[Stored records]
"""

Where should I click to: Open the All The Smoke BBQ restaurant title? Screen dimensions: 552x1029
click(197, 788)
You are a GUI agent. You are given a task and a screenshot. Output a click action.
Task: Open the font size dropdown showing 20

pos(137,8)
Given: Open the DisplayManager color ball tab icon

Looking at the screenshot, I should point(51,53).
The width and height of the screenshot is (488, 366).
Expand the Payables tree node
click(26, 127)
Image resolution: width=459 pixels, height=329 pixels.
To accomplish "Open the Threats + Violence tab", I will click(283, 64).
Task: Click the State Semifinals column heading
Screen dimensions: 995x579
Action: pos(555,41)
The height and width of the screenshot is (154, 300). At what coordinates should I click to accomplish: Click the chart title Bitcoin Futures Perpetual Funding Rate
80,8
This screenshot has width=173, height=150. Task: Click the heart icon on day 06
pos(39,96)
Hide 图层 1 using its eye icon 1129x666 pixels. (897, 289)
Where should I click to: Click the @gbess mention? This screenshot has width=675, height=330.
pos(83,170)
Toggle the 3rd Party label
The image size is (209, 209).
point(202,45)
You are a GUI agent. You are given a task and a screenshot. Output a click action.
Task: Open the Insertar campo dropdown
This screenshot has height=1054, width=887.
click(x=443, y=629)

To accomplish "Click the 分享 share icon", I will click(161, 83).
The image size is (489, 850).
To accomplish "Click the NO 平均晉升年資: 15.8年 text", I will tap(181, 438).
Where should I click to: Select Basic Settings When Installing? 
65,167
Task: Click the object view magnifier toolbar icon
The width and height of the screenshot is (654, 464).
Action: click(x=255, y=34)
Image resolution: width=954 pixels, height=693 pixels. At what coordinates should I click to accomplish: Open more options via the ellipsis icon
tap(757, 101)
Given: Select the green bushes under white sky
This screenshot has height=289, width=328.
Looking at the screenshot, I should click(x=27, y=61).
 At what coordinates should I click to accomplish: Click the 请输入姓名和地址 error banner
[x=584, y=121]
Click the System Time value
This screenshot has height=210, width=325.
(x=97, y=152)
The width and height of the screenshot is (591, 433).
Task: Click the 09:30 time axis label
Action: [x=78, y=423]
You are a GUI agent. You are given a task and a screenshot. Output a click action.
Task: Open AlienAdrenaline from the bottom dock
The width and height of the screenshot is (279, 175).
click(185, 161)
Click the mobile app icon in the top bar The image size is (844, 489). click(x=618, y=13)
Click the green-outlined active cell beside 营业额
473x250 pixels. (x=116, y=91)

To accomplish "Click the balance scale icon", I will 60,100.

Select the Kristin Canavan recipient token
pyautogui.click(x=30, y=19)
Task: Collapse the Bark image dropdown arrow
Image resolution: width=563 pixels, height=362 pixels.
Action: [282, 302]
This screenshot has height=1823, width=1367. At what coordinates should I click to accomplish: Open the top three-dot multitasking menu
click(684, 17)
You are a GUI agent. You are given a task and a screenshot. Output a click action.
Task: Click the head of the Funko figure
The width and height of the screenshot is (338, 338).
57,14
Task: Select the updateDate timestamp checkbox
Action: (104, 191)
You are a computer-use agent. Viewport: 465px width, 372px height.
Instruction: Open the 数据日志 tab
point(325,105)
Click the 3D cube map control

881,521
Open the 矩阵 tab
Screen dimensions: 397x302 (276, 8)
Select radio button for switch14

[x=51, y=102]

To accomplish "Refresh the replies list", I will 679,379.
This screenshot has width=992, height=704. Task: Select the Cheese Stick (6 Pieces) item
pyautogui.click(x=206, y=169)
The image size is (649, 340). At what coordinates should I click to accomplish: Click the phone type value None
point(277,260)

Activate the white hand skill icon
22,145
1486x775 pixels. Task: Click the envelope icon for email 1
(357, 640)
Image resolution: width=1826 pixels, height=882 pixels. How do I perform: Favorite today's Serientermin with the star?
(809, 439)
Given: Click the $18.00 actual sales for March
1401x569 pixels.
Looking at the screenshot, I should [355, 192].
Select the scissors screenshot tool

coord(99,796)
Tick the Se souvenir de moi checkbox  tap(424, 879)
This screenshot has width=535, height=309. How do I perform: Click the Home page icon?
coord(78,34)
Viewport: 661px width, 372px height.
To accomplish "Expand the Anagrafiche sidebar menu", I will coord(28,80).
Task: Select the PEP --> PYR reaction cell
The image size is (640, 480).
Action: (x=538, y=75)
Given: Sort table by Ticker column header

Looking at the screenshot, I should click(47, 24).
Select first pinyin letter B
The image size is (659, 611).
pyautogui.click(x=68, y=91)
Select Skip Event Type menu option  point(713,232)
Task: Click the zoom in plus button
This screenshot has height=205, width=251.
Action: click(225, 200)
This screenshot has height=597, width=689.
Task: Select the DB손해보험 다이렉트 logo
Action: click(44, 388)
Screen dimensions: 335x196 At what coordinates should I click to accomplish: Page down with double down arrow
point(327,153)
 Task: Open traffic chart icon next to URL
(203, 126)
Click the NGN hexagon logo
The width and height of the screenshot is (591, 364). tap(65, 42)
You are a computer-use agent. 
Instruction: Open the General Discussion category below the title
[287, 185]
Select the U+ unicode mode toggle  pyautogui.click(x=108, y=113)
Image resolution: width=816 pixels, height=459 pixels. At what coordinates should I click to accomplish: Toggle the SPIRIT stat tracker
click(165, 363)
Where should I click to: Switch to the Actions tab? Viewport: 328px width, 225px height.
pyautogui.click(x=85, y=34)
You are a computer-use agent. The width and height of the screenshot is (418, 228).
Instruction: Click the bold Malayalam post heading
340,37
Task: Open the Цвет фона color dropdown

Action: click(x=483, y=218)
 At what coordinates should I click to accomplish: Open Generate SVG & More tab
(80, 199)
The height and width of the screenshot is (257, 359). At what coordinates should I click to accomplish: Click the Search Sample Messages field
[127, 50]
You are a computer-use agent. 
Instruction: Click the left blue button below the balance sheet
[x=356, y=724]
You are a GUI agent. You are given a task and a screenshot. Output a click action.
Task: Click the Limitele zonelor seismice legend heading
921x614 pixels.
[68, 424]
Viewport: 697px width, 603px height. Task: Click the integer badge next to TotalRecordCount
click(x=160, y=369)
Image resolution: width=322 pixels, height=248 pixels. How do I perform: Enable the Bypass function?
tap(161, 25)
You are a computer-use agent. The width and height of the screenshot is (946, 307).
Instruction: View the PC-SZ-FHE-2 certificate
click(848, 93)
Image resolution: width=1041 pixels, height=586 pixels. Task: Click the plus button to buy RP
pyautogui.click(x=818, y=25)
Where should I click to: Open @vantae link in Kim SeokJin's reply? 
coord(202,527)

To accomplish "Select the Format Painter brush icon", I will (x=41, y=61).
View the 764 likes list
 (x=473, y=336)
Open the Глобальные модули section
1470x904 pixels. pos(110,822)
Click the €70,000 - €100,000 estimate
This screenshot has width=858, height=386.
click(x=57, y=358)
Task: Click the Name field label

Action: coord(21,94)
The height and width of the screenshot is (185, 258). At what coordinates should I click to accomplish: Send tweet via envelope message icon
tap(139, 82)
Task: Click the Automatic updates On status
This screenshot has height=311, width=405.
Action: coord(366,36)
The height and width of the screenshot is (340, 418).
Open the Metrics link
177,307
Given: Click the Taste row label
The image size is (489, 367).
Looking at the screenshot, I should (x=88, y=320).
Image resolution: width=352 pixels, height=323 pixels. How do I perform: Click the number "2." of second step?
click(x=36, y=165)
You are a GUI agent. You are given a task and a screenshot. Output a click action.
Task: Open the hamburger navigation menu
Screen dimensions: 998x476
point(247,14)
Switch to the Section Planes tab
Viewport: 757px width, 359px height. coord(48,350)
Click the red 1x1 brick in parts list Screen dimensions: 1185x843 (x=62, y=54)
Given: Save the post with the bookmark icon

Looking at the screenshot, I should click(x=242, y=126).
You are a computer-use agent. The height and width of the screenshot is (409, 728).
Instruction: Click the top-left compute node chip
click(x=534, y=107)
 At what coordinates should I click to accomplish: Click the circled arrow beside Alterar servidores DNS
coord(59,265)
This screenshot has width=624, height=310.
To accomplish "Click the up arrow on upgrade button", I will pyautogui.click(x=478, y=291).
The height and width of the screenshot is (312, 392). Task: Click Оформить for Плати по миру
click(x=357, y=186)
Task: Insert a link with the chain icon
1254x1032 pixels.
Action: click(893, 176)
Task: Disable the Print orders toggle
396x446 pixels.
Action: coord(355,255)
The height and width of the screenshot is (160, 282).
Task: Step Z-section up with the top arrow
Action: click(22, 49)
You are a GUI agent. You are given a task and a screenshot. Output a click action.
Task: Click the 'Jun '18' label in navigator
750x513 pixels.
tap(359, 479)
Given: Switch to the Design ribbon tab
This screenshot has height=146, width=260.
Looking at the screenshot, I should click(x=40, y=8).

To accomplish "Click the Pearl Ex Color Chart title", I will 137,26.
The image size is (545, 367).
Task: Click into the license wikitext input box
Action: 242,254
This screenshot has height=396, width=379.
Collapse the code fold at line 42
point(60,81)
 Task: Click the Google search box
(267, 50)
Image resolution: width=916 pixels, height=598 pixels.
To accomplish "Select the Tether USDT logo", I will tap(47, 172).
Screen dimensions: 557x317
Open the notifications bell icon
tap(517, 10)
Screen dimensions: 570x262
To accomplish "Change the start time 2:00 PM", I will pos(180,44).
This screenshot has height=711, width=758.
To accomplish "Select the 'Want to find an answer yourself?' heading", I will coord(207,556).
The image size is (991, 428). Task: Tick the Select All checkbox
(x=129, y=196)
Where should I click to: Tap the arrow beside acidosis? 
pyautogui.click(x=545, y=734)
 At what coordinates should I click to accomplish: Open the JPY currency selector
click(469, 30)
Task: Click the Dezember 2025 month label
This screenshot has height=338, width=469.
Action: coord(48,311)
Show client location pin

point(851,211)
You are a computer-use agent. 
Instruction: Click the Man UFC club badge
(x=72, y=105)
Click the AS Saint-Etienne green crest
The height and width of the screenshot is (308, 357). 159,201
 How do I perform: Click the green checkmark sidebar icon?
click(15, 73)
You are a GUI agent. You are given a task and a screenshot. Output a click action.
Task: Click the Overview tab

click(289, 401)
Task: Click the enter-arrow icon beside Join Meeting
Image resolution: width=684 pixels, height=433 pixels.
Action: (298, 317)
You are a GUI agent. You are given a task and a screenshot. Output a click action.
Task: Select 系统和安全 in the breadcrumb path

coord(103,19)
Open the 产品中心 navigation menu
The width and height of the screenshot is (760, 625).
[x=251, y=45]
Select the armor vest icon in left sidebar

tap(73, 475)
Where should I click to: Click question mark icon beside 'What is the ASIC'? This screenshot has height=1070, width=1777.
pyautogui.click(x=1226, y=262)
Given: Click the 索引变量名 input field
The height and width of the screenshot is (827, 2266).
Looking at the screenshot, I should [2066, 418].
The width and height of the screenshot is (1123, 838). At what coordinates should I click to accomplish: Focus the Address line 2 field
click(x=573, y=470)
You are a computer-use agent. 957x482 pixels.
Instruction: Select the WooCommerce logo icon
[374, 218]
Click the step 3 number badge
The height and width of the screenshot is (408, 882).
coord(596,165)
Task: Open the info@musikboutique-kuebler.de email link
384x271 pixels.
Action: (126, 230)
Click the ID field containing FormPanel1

"""

#### [PROBLEM DESCRIPTION]
Reproduce each line from the data that has "navigation" in it.

#### [REPLY]
Task: Open the hamburger navigation menu
Open the 产品中心 navigation menu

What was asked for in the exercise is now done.